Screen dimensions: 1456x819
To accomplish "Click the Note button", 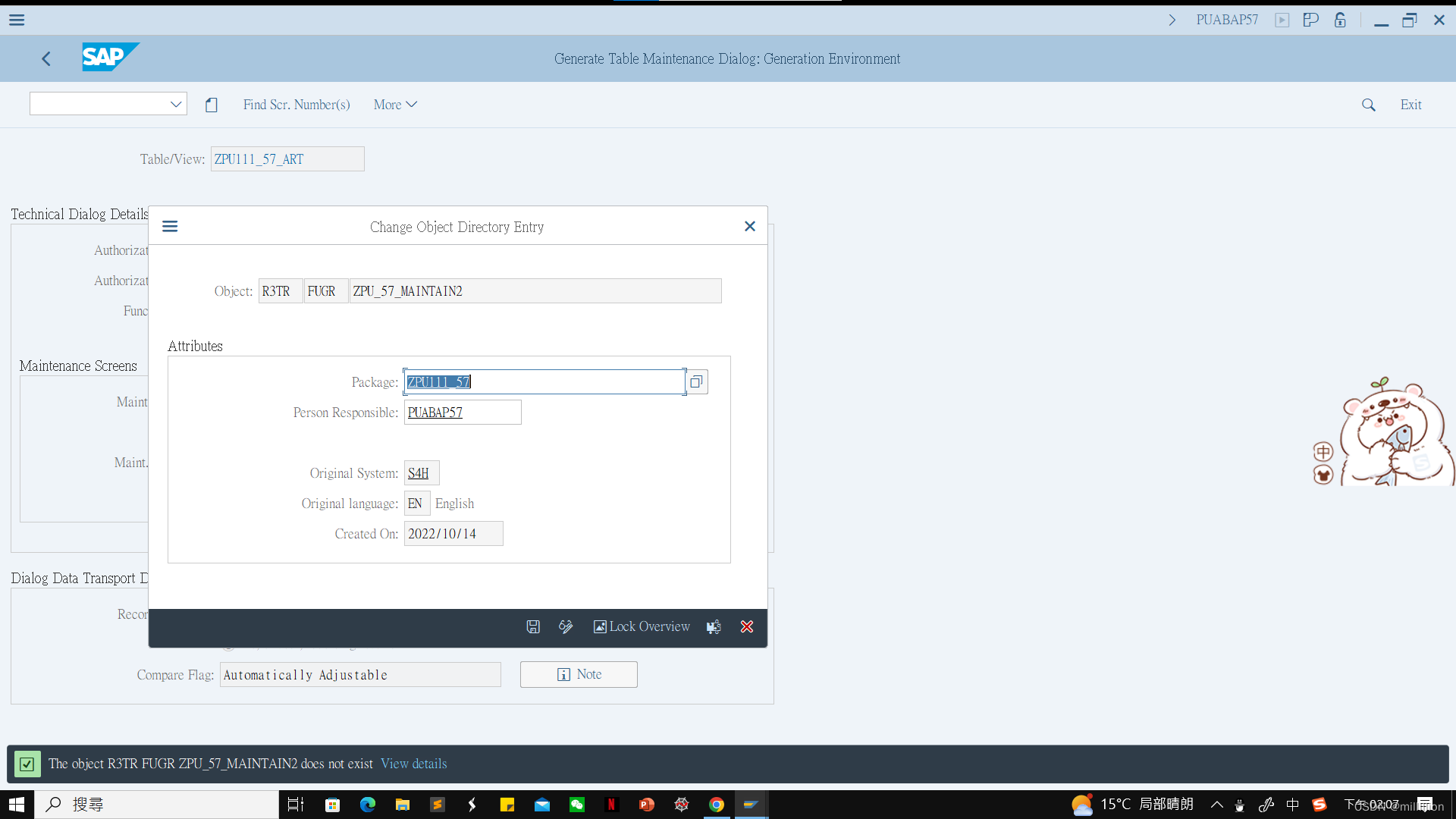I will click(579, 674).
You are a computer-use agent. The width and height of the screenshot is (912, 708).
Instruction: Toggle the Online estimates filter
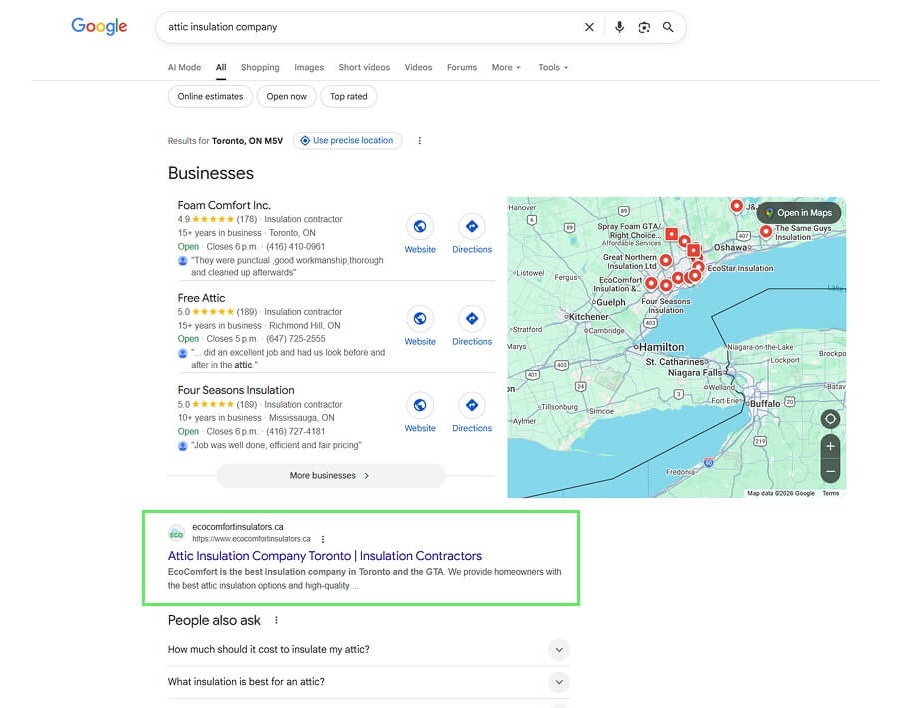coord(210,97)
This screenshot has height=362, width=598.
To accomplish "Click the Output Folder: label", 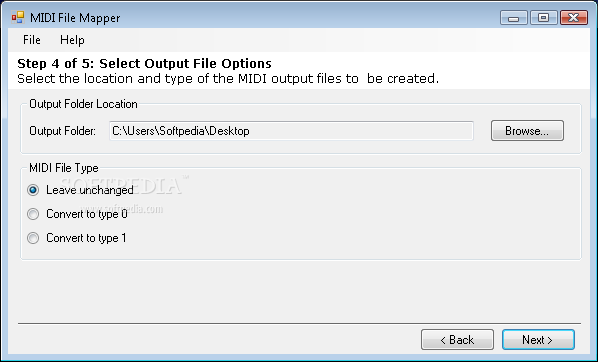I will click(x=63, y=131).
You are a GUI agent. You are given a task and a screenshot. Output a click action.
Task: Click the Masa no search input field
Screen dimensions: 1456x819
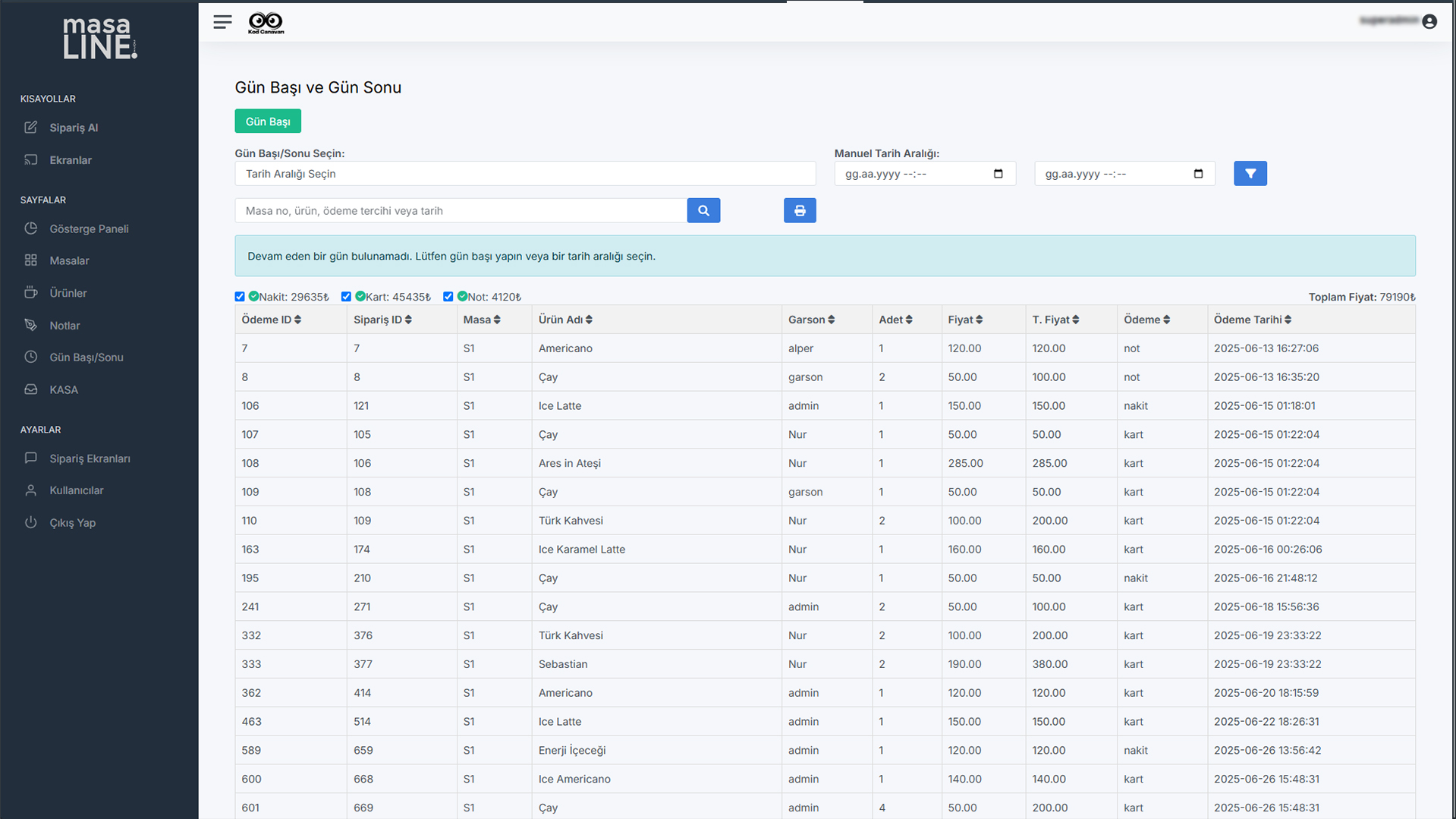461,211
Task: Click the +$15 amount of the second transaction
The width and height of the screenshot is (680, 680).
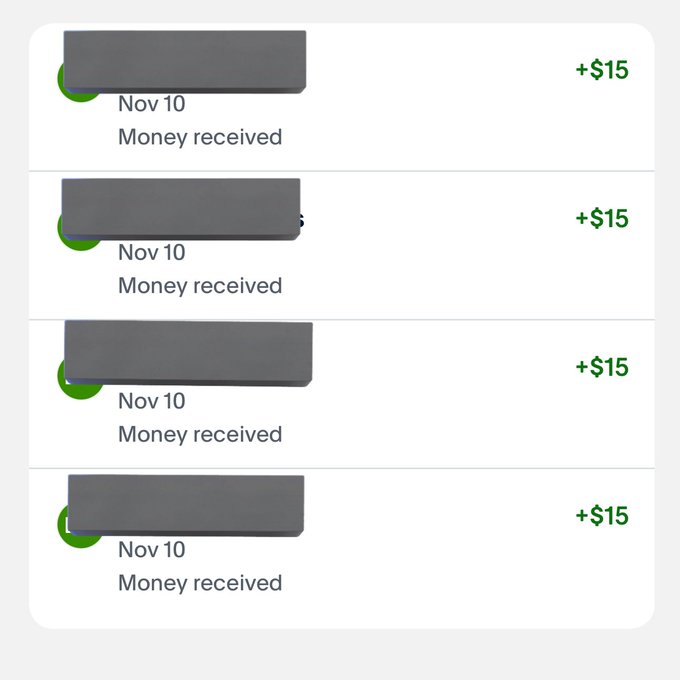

> Task details:
Extract every line from the entries above that contains the string "width". Case counts.

> Exercise solution:
You are a computer-use agent. The width and height of the screenshot is (912, 708).
This screenshot has height=362, width=598.
The width and height of the screenshot is (680, 680).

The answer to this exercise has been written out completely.